2023-02-19 09:38:48 | Weblog

アポ電を受けた方から聞いた話。ナンバー表示を確認せず電話にでてしまったが、相手の声は誰なのだろうかと考えると同時に頭の中は自分の知っている人の声に似ている、だからその人に違いないと決めつけようという気持ちが自然に働くというのだ。ここに騙されるポイントがありそうである。結果は、話をしているうちに疑問がわいて事なきを得たそうだが、スレスレだ。

 

『田中清玄 二十世紀を駆け抜けた快男児』(徳本栄一郎著 文芸春秋 2022年刊) 

近くの図書館の新刊コーナーから借りた。
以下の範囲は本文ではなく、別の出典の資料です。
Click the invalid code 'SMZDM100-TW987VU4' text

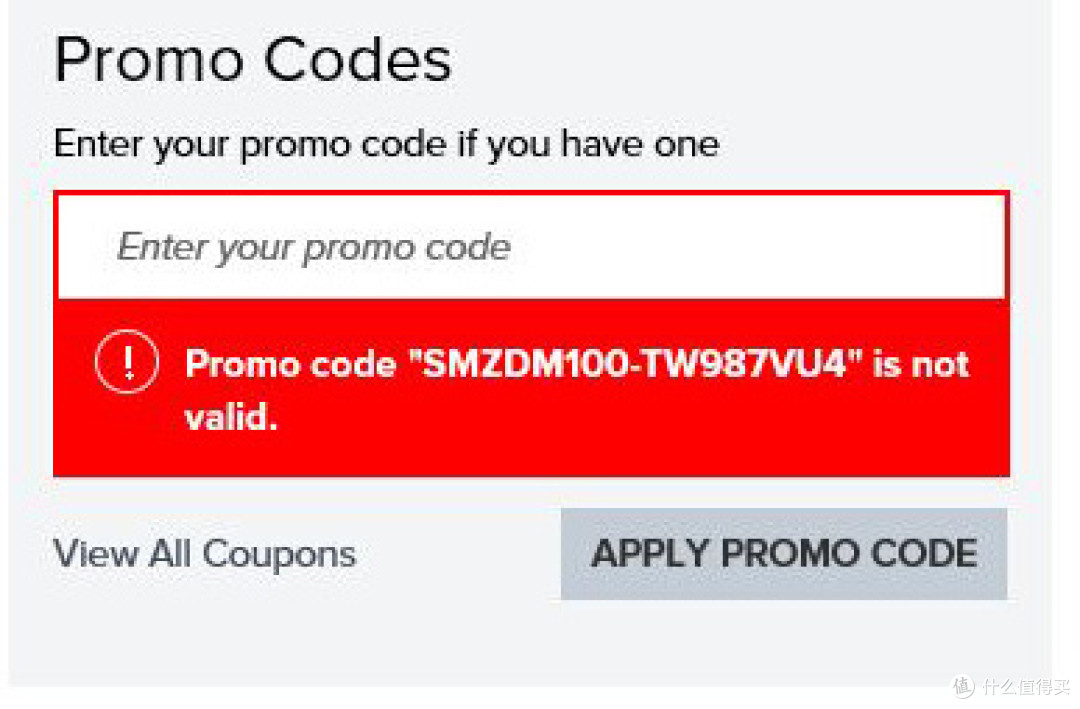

ご存知田中清玄の破天荒な一生を描いた血湧き肉踊るエンターテインメント作品だ。面白かった!星★★★★。読んでいてワクワク感が止まらなかった。久々のことだ。

本書は清玄氏の一生を追いかける。北海道七飯町生まれ、会津藩につながる。戦前は武装共産党のリーダー。獄中で「転向」。敗戦後すぐに昭和天皇に拝謁し、天皇を守るために働くことを誓う。変電所を破壊しようとする日共に対しアウトローたちを電源防衛隊として組織して闘う。1960年安保では長州出身の岸信介らと対峙した唐牛健太郎(北海道紋別市生まれ)全学連委員長らに逃走資金を援助。1960年代にその後のオイルショックを見通す中で中東における国産石油の採掘権を獲得。晩年は環境活動家。

新自由主義経済を唱えるハイエク氏と交流、オットー大公を通じて欧州の独自情報を昭和天皇に伝えるなど、傍から見ると右翼なのか左翼なのか、何が何だかわからなく見えるが、清玄氏の中では全くブレていない。この国のために働いているのだ。これと思ったら相手の懐に飛び込む。相手を惚れ抜く。噓をつかない。約束を守る。

山口組の田岡一雄とはマブダチだが、児玉誉士夫は売国奴であり許すことができない。日米安保条約は国を売る行為だから岸信介は許せないが、唐牛健太郎らブント全学連の安保反対闘争は国を守るためにやっているのだから可愛がった。そこに長州対会津の怨念も混じっている。日共はソ連に国を売っている。石油メジャーの言いなりではなくこの国自前の油田を開発し自主エネルギーを持つべきだ。岸信介を許せないという清玄氏はおそらく統一教会と岸信介の関係も知っていたのだろう。何がこの国にとって正しいのか、そして何をするべきなのか、その義に純粋に本気で殉じた人物といえよう。